Prathibha Shinde of the Loksangharsha Morcha, a grassroots-level advocacy group, pointed to a certain incident that had acted as the trigger for them to start a Covid care centre in Jalgaon.
“An 82-year-old patient was found dead inside a locked toilet block of a government-run Covid care centre. The incident caused a major uproar. We decided to pitch in with our people to help society and government to fight the pandemic,” she said.
Since then, the centre, run by the Morcha out a government hostel building, has cured more than 1,700 patients, mostly from the weaker sections of society.
Behind this decision also is the deep ideological link that the Morcha shares with the works of social reformers like Mahatma Jyotiba Phule, Chhatrapati Sahuji Maharaj and Dr Babasaheb Ambekdar.
Shinde said during the plague crisis in Pune, both Mahatama Phule and his wife, Savitribai, had thrown themselves to help people with Savitribai herself contracting the disease and dying of it.
“We are the proud followers of Phule, Sahu and Ambedkar. Our inspiration comes from their act. Chhatrapati Shivaji Maharaj would also have gone on field to help others. This was the main inspiration for us to start the centre,” she added.
The 120-bed centre started last September. Manned by two doctors, nine nurses, eight ward boys, four mausis and 11 conservatory staff, the centre depended entirely on the philanthropic donation for its day-to-day activities.
“We have never been short of funds. People are ready to open their purse if they see the right intention and transparency in action,” she affirmed. The centre, which admits asymptomatic or mild cases of Covid-19, has 10 beds with oxygen facility.

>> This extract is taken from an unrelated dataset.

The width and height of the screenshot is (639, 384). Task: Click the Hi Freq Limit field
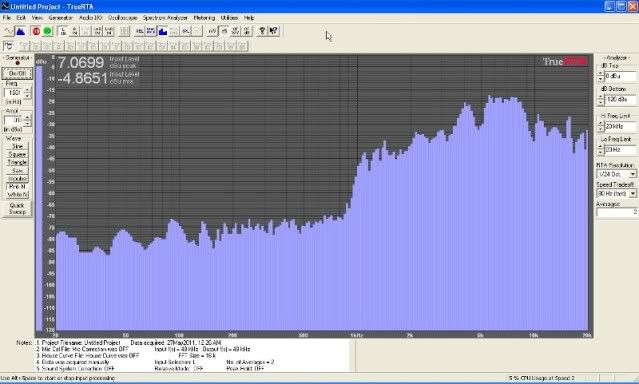620,127
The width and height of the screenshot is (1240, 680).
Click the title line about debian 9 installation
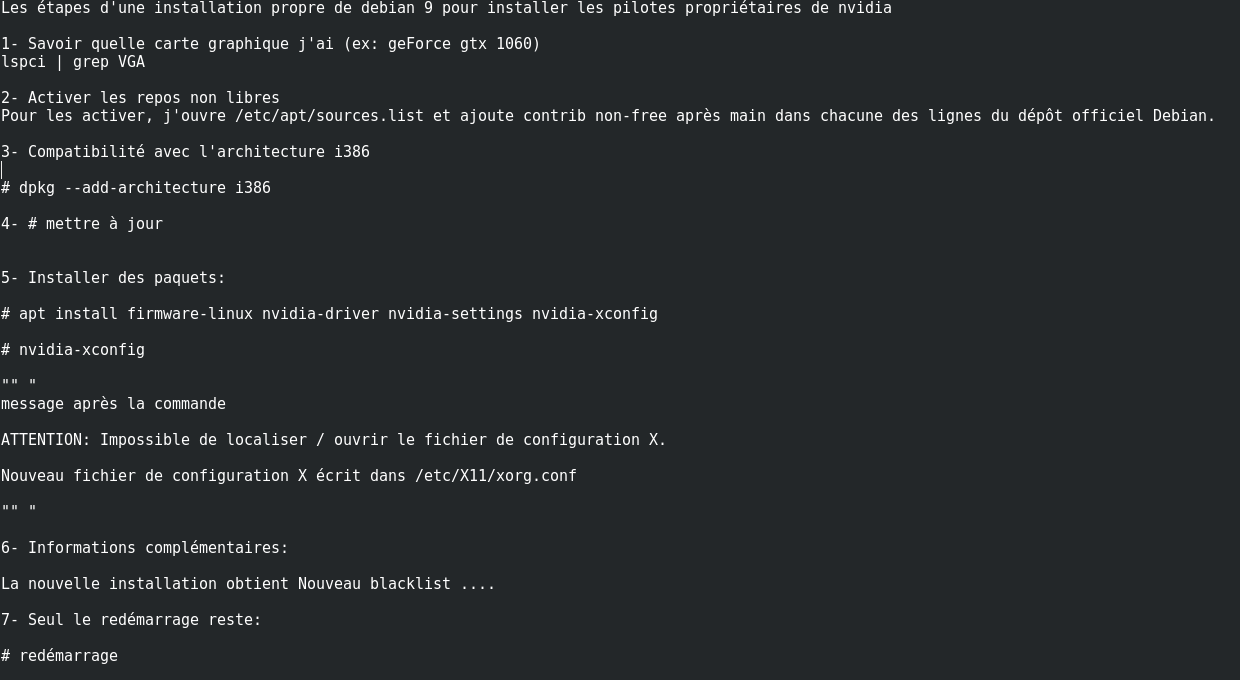point(446,8)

Patients admitted are provided with four meals a day, which includes a compulsory fruit to boost immunity. All medicines are provided free of cost. During the first wave, the centre had run for two months, since September, and had treated 823 patients.
This year, the centre resumed in March and till date, has seen 930 patients being treated.

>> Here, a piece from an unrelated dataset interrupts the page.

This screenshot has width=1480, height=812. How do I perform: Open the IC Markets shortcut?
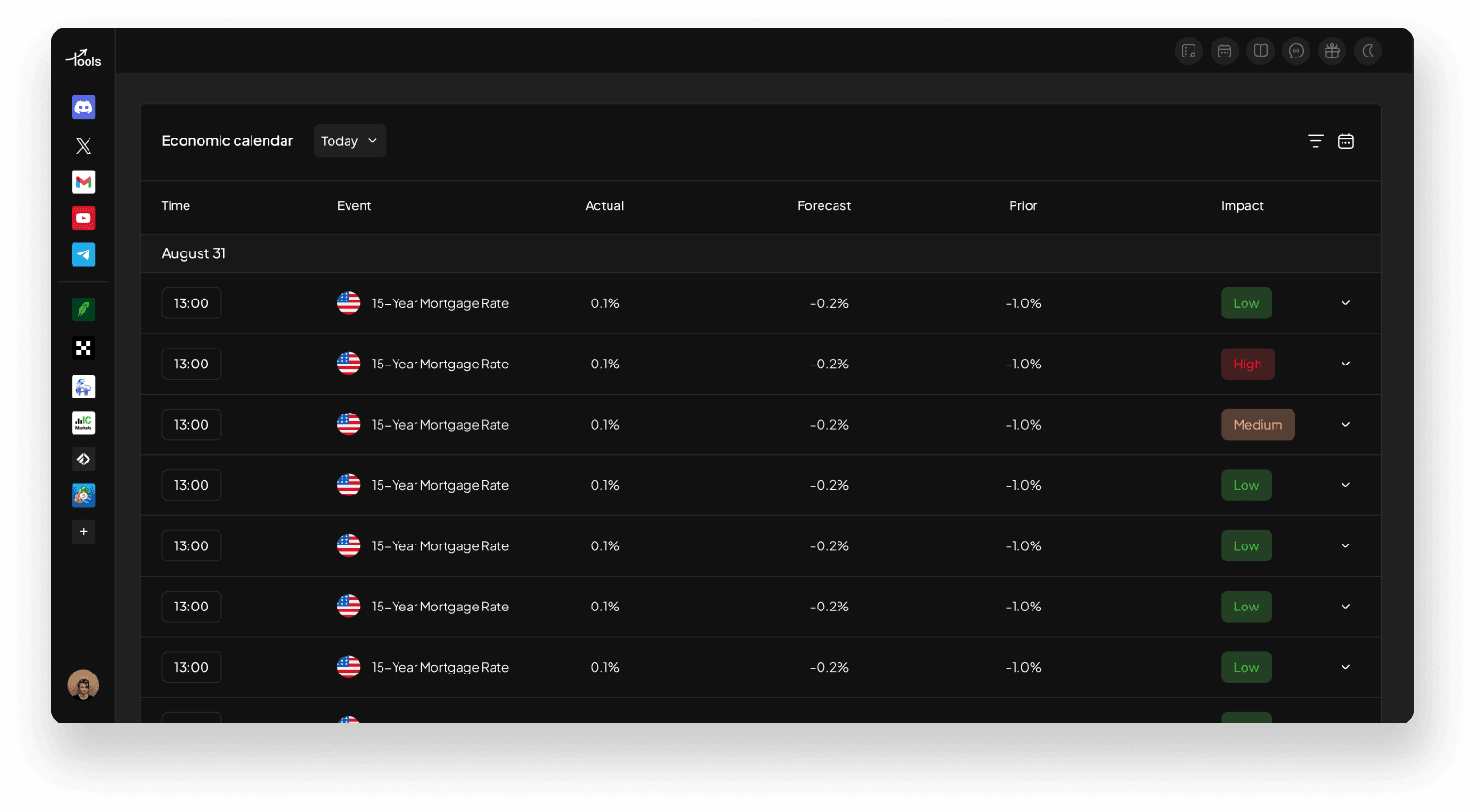click(84, 423)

“In case patients turn serious, we shift them to the government medical college in Jalgaon,” she said. Yoga aerobics and other form of entertainment are also kept to keep the patients healthy. After discharge, the patients are given medicines for seven days.

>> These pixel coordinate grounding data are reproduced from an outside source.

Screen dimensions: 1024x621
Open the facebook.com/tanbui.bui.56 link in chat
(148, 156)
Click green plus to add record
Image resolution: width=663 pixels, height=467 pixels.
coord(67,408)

“They get a call from the centre 7 and 14 days after discharge to enquire about their health,” she added.
Most of the patients are drawn from rural Jalgaon, Dhule and Nandurbar districts. Patients, Shinde said, are drawn from all classes and creeds. This time, around 20 percent of the patients were from the tribal communities. “During the first wave, there was hardly any spread among the tribals.”